2. The ball bat of claim 1 wherein the cap includes a window through which the indicator layer is visible.
3. The ball bat of claim 1 wherein the indicia includes graphics, the presence of which indicates that tampering with the radially inner surface of the barrel has not occurred.
4. The ball bat of claim 3 wherein the graphics include a written message.
5. The ball bat of claim 1 further comprising an additional indicator layer affixed to, or integral with, the radially inner surface of the handle, wherein the additional indicator layer provides a visual indication of whether tampering with the radially inner surface of the handle has occurred.
6. The ball bat of claim 1 wherein the barrel comprises a plurality of composite layers, and wherein the indicator layer comprises a porous material that is integral with the composite layers of the barrel.
7. The ball bat of claim 1 wherein the indicator layer is adhered to the radially inner surface of the barrel.
8. A ball bat, comprising:
a handle;
a barrel connected to, or integral with, the handle, with the barrel including a radially inner surface;
graphics on the radially inner surface of the barrel providing a visual indication of whether tampering with the radially inner surface of the barrel has occurred; and
a cap attached to a free end of the barrel, wherein the cap includes a window through which the graphics are visible.
9. The ball bat of claim 8 wherein the graphics include a written message.
10. The ball bat of claim 8 wherein the cap is transparent or translucent.
11. A ball bat, comprising:
a handle;
a barrel connected to, or integral with, the handle, with the barrel including a radially inner surface;
graphics, or an indicator layer including graphics, on the radially inner surface of the barrel that provide a visual indication of whether tampering with the radially inner surface of the barrel has occurred; and
a cap attached to a free end of the barrel including a transparent or translucent portion through which the graphics are visible.
12. The ball bat of claim 11 wherein the entire cap comprises a transparent or translucent material.
13. The ball bat of claim 11 wherein the cap includes a substantially central opening in which a transparent or translucent window through which the graphics are visible is positioned.
14. A ball bat, comprising:
a handle;
a barrel connected to, or integral with, the handle;
a cap, at least a portion of which is transparent or translucent, attached to a free end of the barrel, wherein the cap includes an axially inner section into or onto which internal features are engraved or embossed such that the internal features are observable through the transparent or translucent portion of the cap; and
graphics, or an indicator layer including graphics, on a radially inner surface of the barrel, wherein the graphics are viewable through the cap and provide a visual indication of whether tampering with the radially inner surface of the barrel has occurred.
15. The ball bat of claim 14 wherein the inner section of the cap includes upper and lower surfaces, and wherein the internal features are engraved into or embossed on both the upper and lower surfaces of the inner section.
Description
BACKGROUND

One area of concern in the ball bat industry is the purposeful tampering with, or “doctoring” of, the barrel structure by players.
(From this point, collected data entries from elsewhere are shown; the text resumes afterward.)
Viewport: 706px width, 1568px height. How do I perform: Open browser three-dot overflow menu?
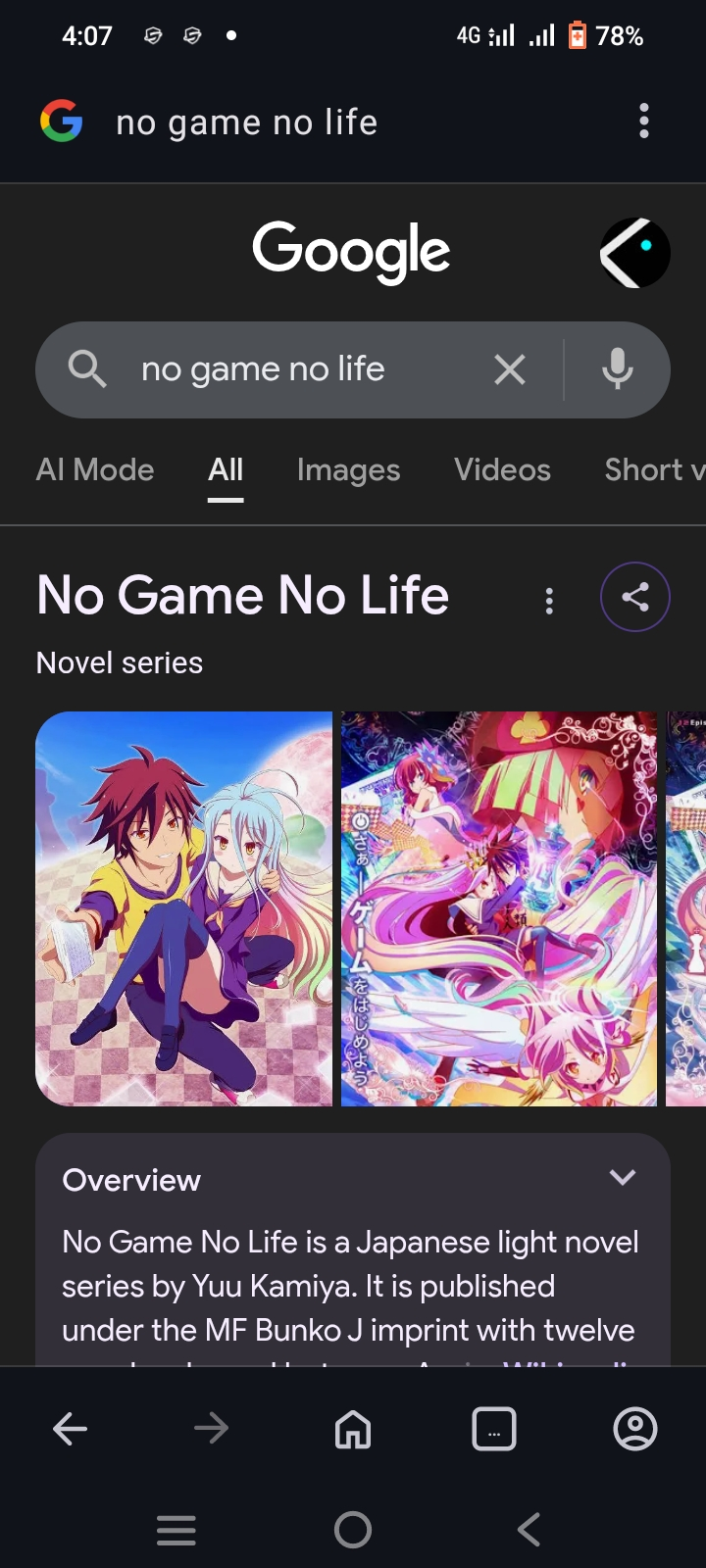(644, 121)
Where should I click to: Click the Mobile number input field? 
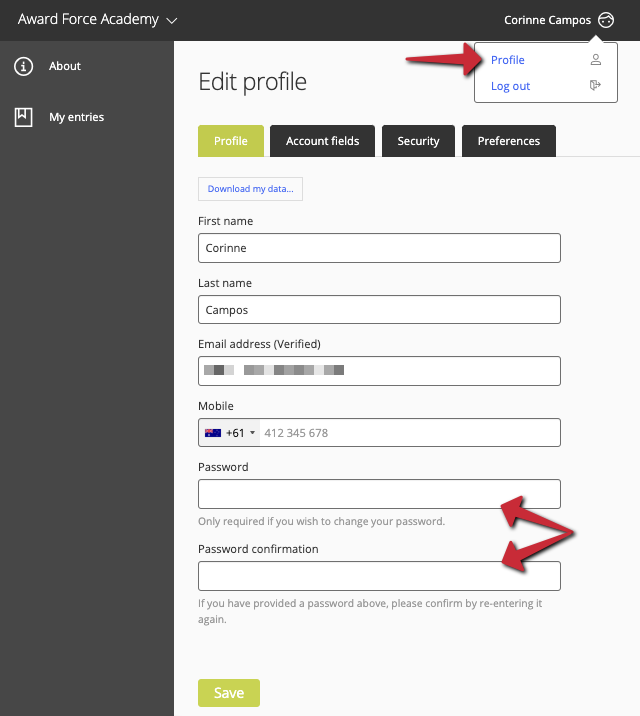click(x=410, y=433)
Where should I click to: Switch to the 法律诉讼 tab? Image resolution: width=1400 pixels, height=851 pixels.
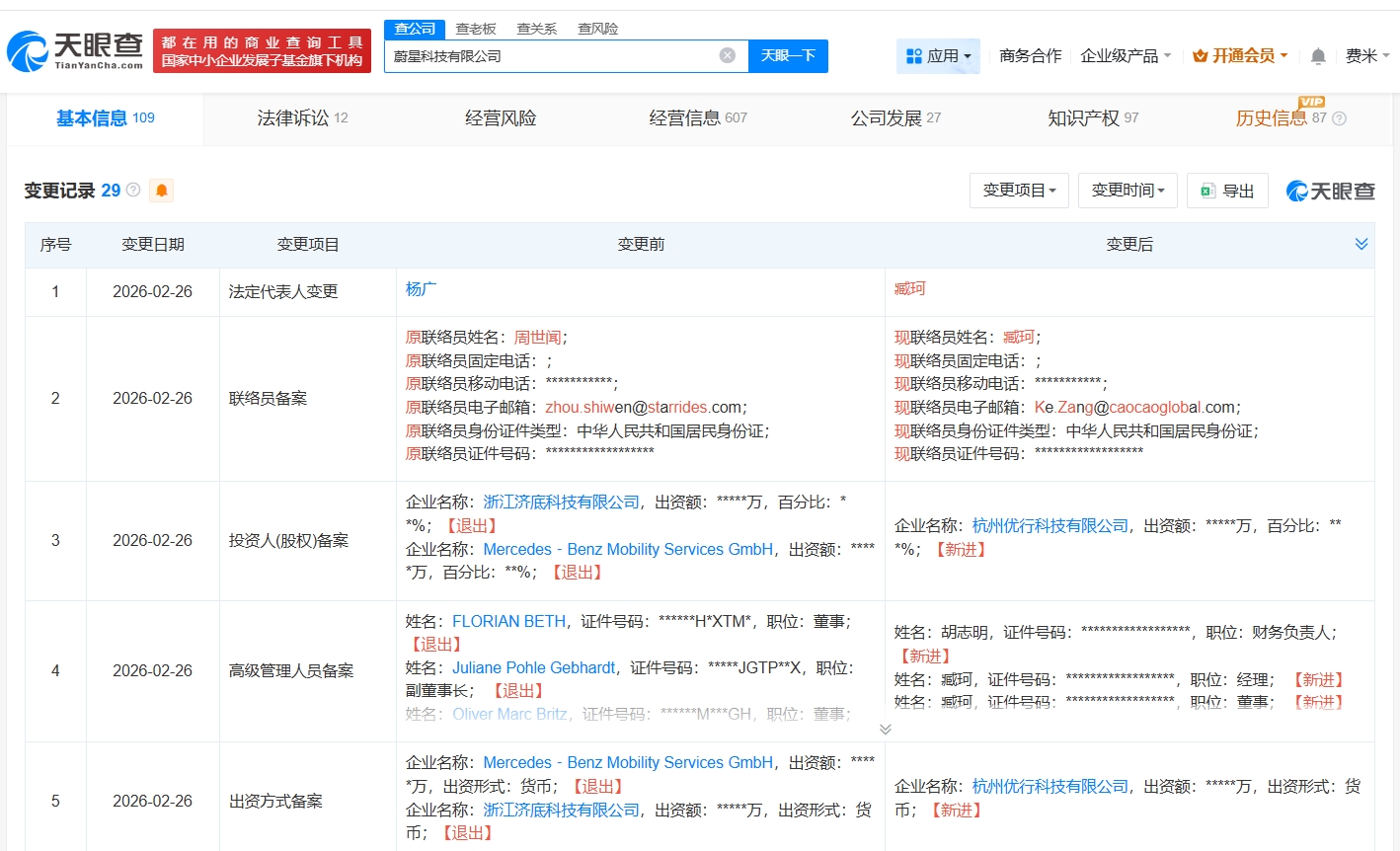(302, 118)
Doctoring typically refers to a method by which a player structurally alters a ball bat, such as a composite or aluminum bat, in a manner that increases the bat's performance, often beyond the limits of association-approved play. One common method of doctoring includes removing, via sanding or shaving, internal layers of the bat barrel. Doing so reduces the barrel's thickness, which lessens the weight of the bat and increases the radial compliance of the barrel. This increase in radial barrel compliance generally leads to an increase in the velocity of a batted ball, often beyond approved association limits. Unfortunately, it is typically very difficult to detect such internal doctoring.

SUMMARY

A ball bat includes a barrel having a radially inner surface. Graphics, or an indicator layer including graphics, that provide a visual indication of whether tampering, such as shaving, has occurred to the radially inner surface of the barrel are affixed to, applied to, or integral with the radially inner surface of the barrel. A transparent or translucent cap, or a cap including a window, is optionally attached to an end of the barrel to provide visual inspection of the internal graphics. The cap itself may additionally or alternatively include internal observable features, or external engraved or etched features, that make the cap difficult to replicate or counterfeit. Other features and advantages will appear hereinafter. The features described above can be used alone or in various combinations with one another.

BRIEF DESCRIPTION OF THE DRAWINGS

In the drawings, wherein the same reference number indicates the same element throughout each of the views:

FIG. 1 is a schematic view of a ball bat showing a tamper-indicating layer located in the barrel of the ball bat, according to one embodiment.

FIG. 2 is a partial top-perspective view of a ball bat with the cap removed to reveal an indicator layer to which discrete tampering has occurred, according to one embodiment.

FIG. 3 is perspective view of a ball bat including a cap with a window for providing visual inspection of a tamper-indicating layer in the ball bat, according to one embodiment.

FIG. 4 is a top-perspective view of a tamper-resistant cap, according to one embodiment.

FIG. 4A is a side-sectional view, taken along line A-A, of the tamper-resistant cap shown in FIG. 4.

FIG. 5 is a partial-side view of bat barrel including an engraved or etched cap.

FIG. 5A is a partial-side exploded view of the bat barrel and engraved or etched cap shown in FIG. 5.

DETAILED DESCRIPTION OF THE DRAWINGS

Various embodiments of the invention will now be described. The following description provides specific details for a thorough understanding and enabling description of these embodiments. One skilled in the art will understand, however, that the invention may be practiced without many of these details. Additionally, some well-known structures or functions may not be shown or described in detail so as to avoid unnecessarily obscuring the relevant description of the various embodiments.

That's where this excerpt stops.